Write your own input/output adapter pair plus a factory that glues them to the actual model class. Two shipped examples:

  • adapters/depth_unidepth.py — UniDepth V2. Uses a custom invoker because UniDepth exposes .infer(rgb, camera=...) instead of __call__.
  • adapters/depth_metric3d.py — Metric3D V2. Uses torch.hub.load plus letterbox preprocessing and canonical-focal rescale on the output side.

Skeleton:

from typing import Any, Dict, Optional
from rpx_benchmark.adapters import (
    BenchmarkableModel, InputAdapter, OutputAdapter, PreparedInput,
)
from rpx_benchmark.api import DepthPrediction, Sample, TaskType


class MyInputAdapter(InputAdapter):
    def __init__(self, device: str = "cuda") -> None:
        self.device = device
    def setup(self) -> None: ...
    def prepare(self, sample: Sample) -> PreparedInput:
        # your preprocessing here
        return PreparedInput(payload=..., context={"target_hw": sample.rgb.shape[:2]})

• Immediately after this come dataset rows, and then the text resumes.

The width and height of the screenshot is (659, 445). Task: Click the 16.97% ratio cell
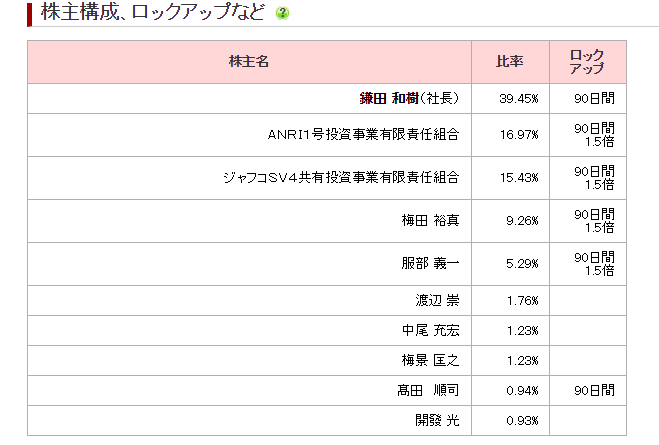click(x=510, y=135)
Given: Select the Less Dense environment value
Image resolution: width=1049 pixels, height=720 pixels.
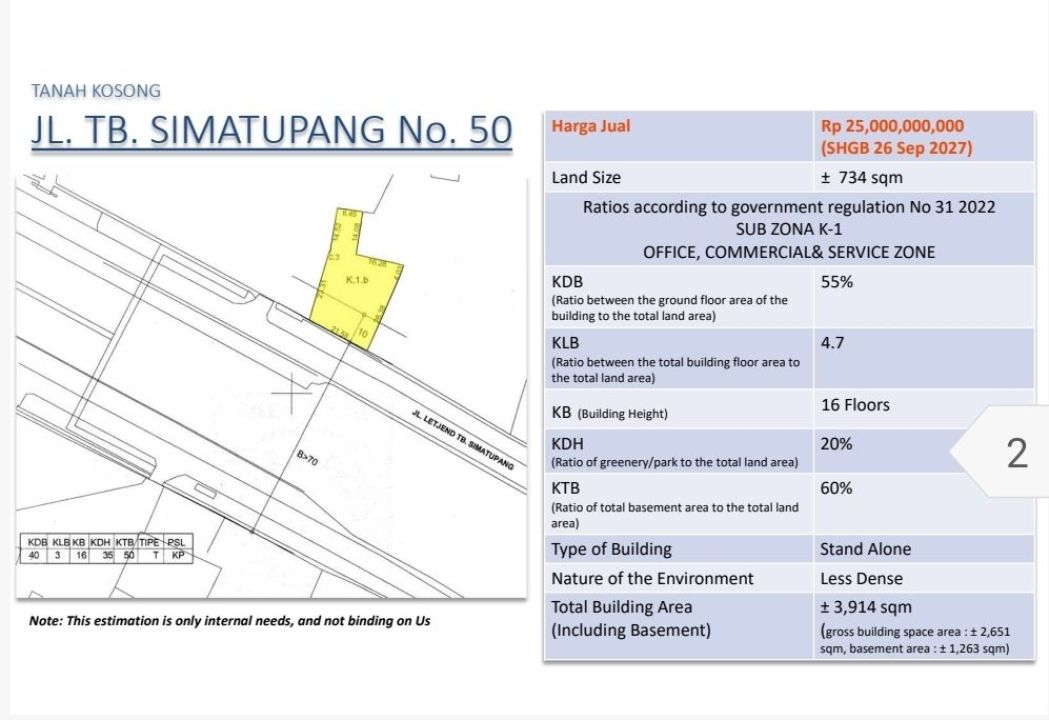Looking at the screenshot, I should pyautogui.click(x=861, y=578).
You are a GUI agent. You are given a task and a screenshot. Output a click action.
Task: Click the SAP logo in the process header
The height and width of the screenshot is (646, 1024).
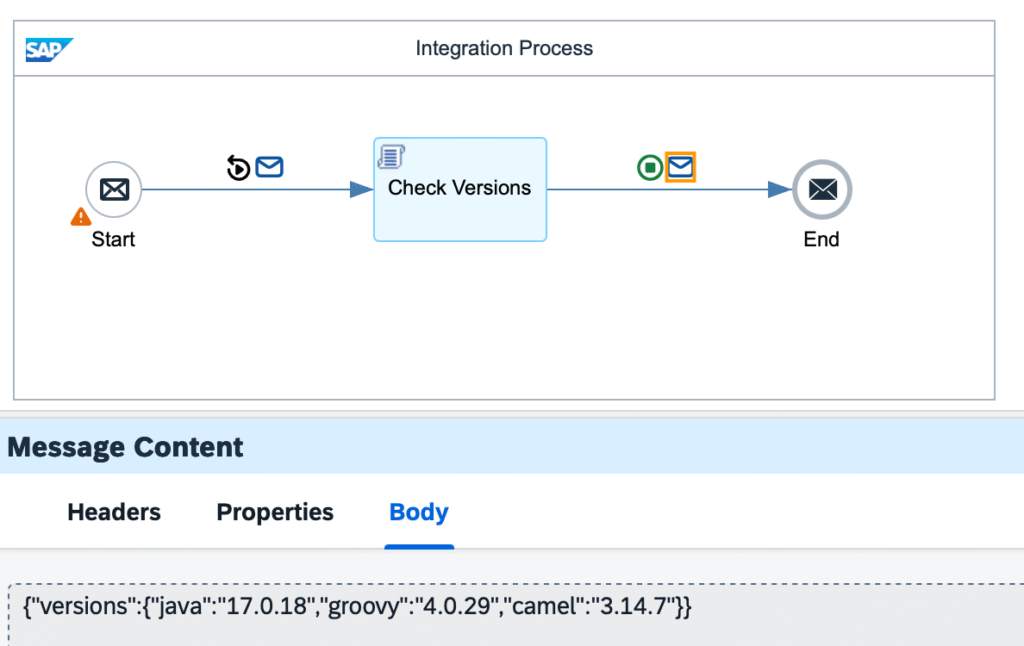pos(49,50)
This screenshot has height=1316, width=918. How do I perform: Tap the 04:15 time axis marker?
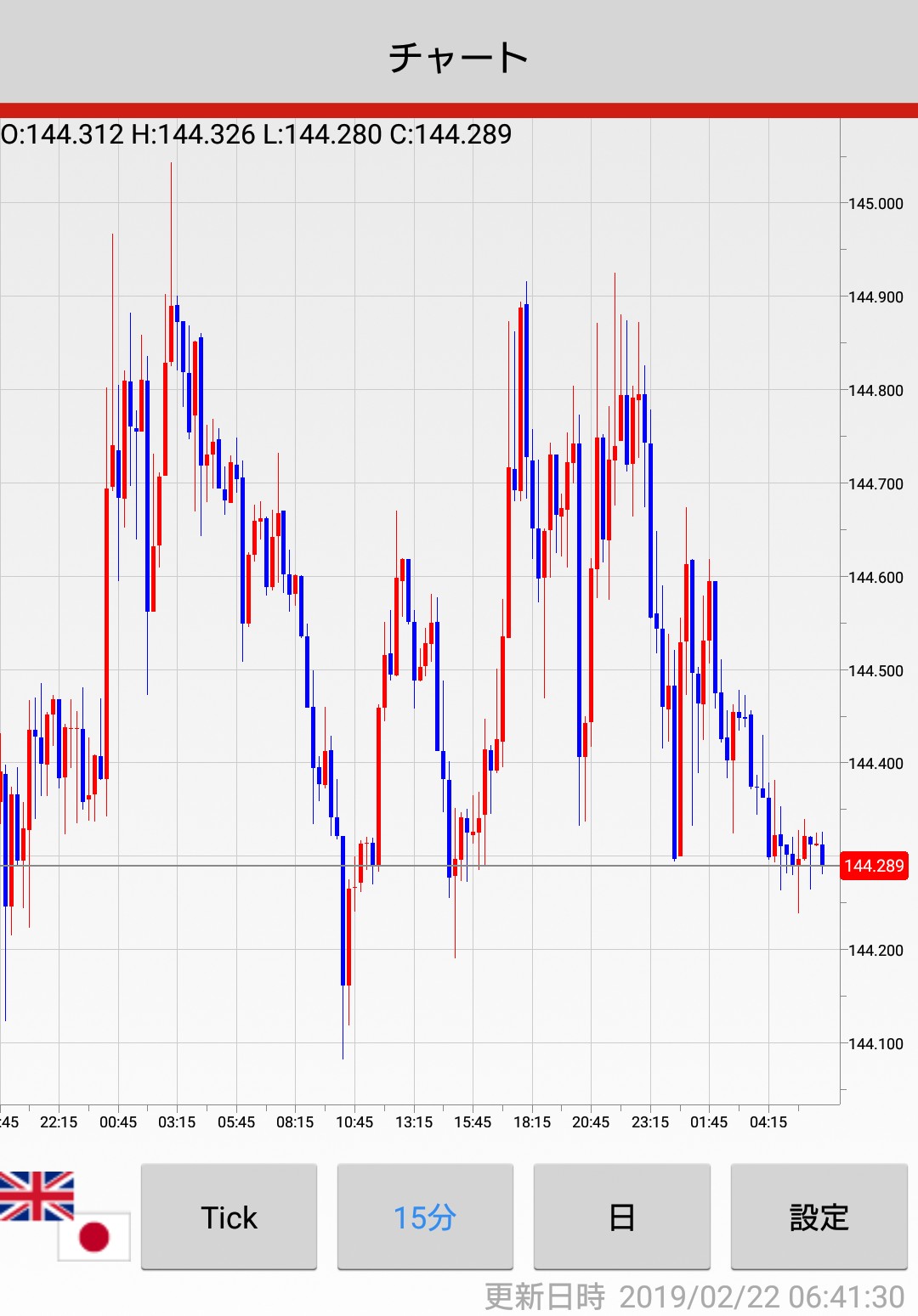click(x=768, y=1122)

class MyOutputAdapter(OutputAdapter):
    def setup(self) -> None: ...
    def finalize(self, model_output: Any, context: Dict[str, Any],
                 sample: Sample) -> DepthPrediction:
        # your postprocessing here
        return DepthPrediction(depth_map=...)


def my_invoker(model, payload):
    """Override if your model needs a non-standard call signature."""
    import torch
    with torch.no_grad():
        return model.forward_custom(payload["x"])

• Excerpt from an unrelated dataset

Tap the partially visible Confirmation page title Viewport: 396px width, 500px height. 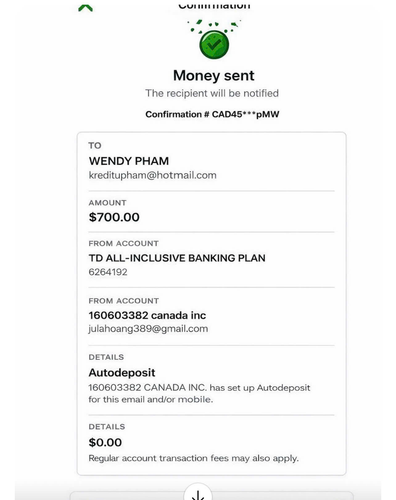(x=214, y=5)
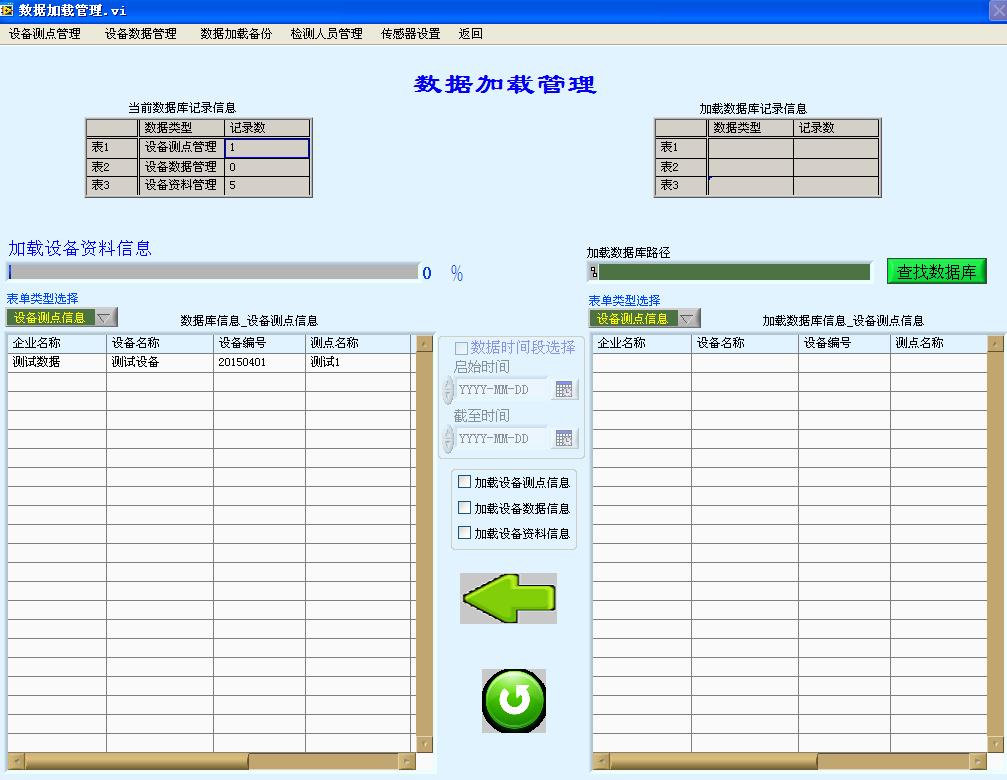Open the left 设备测点信息 type dropdown
This screenshot has width=1007, height=780.
[x=103, y=316]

def make_my_model(*, device="cuda", name: Optional[str] = None):
    # Load whatever actually holds the weights
    model = _load_my_weights().to(device).eval()
    return BenchmarkableModel(
        task=TaskType.MONOCULAR_DEPTH,
        input_adapter=MyInputAdapter(device=device),
        model=model,
        output_adapter=MyOutputAdapter(),
        invoker=my_invoker,            # omit for the default
        name=name or "my_model",
    )

Deferred models

If you want the model listed in rpx models but not yet runnable (e.g. you're waiting on an upstream fix), stub a factory that raises NotImplementedError and add the name to DEFERRED_MODELS:

# rpx_benchmark/models/_deferred.py
def my_future_model(*, device="cuda", **_):
    return _deferred(
        "my_future_model",
        "Waiting on upstream support for X.",
    )
# rpx_benchmark/models/registry.py
MODEL_REGISTRY["my_future_model"] = ("_deferred", "my_future_model")
DEFERRED_MODELS = frozenset({
    ...,
    "my_future_model",
})

rpx models will print the deferred entries in a separate section with a short reason.

Testing your adapter

Two layers of tests pay off:

  1. Fake processor / model test — exercise the Input → model → Output contract without touching real weights. See tests/test_adapters.py::test_hf_output_adapter_forwards_only_accepted_kwargs for the pattern.
  2. Real checkpoint smoke test (gated, for CI hosts with torch / GPU available) — run one batch of synthetic RGB through the real adapter. Validates signature assumptions, output shapes, metric range.

Both patterns are demonstrated by the shipped adapters' tests.

Full API

See rpx_benchmark.adapters for the protocol definitions and rpx_benchmark.models for the registry API.